第2話 帰るとそこは、あったか家族。
写真で見たときと正反対の佇まいに驚く心を抑え、さも落ち着き払ったかのように僕は彼女に尋ねた。
「ジノリアさん・・・・・・今日からうちに来る留学生の方ですか。しかし彼女の写真とあなたとは、少し違ったようですが」
彼女は笑った。
「ええ、少し違うかもね。今は、そうね、染めてきたのよ。目の色も、カラーコンタクト。ほら、日本に来るから、貞操を整えないと、と思ってね」
一つ一つ言葉を選んでいるようだったが、言い終わった後の彼女は早かった。
「まあいこう! 龍太の家へ!」
僕の横を通り過ぎ、空を指さしながら進む彼女の足は、しかし、僕の家とは反対方向だった。

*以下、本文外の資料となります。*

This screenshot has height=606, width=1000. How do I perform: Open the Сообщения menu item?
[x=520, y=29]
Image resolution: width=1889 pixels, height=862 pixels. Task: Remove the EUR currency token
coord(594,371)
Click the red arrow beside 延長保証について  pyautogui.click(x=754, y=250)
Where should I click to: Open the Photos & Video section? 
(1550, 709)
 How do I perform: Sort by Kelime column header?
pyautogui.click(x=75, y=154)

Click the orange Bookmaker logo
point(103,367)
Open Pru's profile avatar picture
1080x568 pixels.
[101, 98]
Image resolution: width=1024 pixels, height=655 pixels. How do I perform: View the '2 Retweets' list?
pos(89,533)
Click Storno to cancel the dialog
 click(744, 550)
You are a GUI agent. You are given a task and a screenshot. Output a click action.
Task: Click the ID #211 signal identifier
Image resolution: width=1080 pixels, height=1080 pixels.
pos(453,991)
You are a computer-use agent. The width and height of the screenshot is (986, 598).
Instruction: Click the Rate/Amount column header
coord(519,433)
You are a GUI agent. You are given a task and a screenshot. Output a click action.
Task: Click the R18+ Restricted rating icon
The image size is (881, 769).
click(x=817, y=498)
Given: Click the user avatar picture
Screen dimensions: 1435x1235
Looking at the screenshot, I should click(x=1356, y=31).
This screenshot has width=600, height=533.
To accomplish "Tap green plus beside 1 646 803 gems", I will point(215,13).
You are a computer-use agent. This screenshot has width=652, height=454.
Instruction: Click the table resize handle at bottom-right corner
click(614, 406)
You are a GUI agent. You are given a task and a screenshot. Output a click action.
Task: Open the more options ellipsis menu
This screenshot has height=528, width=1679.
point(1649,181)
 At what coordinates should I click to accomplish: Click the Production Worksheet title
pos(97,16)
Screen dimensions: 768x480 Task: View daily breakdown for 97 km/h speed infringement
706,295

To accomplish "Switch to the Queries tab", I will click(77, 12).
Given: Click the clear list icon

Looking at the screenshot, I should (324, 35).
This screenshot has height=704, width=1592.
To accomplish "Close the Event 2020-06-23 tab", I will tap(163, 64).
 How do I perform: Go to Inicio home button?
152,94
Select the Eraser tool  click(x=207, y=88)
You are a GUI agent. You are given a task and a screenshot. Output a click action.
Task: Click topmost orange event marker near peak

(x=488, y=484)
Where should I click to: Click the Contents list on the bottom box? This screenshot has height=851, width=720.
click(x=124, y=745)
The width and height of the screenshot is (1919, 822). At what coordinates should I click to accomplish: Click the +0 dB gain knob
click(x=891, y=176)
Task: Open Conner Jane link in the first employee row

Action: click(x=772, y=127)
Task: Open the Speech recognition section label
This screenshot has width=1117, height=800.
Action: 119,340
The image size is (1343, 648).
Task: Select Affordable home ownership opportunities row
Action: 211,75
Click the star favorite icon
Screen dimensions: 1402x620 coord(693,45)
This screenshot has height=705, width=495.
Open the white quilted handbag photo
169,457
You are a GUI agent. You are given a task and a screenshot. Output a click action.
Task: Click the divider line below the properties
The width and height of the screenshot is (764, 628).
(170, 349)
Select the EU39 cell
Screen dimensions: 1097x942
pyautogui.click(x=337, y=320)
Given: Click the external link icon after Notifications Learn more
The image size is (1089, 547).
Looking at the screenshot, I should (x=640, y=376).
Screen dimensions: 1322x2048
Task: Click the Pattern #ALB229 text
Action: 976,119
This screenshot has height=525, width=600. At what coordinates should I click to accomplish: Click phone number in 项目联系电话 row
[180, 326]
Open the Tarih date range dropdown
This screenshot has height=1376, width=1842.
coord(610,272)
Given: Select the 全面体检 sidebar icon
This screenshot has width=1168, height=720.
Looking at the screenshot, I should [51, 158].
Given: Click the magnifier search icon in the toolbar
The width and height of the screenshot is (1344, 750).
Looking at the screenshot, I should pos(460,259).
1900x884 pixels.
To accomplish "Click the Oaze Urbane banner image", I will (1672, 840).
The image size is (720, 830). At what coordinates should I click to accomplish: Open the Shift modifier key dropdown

「あの・・・・・・本当にジノリアさんですか・・・・・・?」
思わず動揺が漏れ出た。彼女は僕の方を振り向き、少し眉をひそめた。
「何疑ってるの。パスポート見る?」
「い、いえ構いませんけど。・・・・・・とりあえず僕の家、逆方向ですよ」
彼女の楽しそうだった笑顔は一瞬で苦笑いへと変化し、そうして、僕たちは帰路についたのであった。
彼女は玄関の前で感嘆した。
「ああ、龍太の家はこんなに小さいんだな・・・・・・」
「え、な、何を言うんですか人のうちの前で」
玄関は玄関でも、僕の隣の家の、玄関で感嘆していた。ちょっと目を離した隙に、早とちりした・・・・・・というべきか。僕には早とちりがこんな場面で使われるとは思ってもみなかった。
「早くこっちに来て、入って下さい」
次になにをしでかすかわからないこの爆弾を、僕の家はどう処理するかなど、考える暇もなく、僕は語気を強めて彼女を招いた。
無事に僕の家の玄関に辿り着いたジノリアは、慣れた手つきで靴を揃えて、迷うことなく廊下を突き進んだ。勿論、リビングへの扉を通りすぎて。
「ジノリアさん、今両親はリビングにいますよ、挨拶するならこっちです」
彼女からの荷物は既に届いていた。二階の部屋に置いてある。道中彼女は、まず両親に挨拶がしたいと言っていた。
「あ、ごめん」
彼女は囁いた。僕にとってはそれが必要以上であると感じた。
その違和感の正体は、かえって大きくする形で、明らかになった。扉を開けた彼女は、僕の、ごく短時間で作られた彼女の印象を大きく変えるものだった。
開口一番、彼女は、
「こにちは、わたし、じのりあ、です」
と片言の日本語で話し始めたのだ。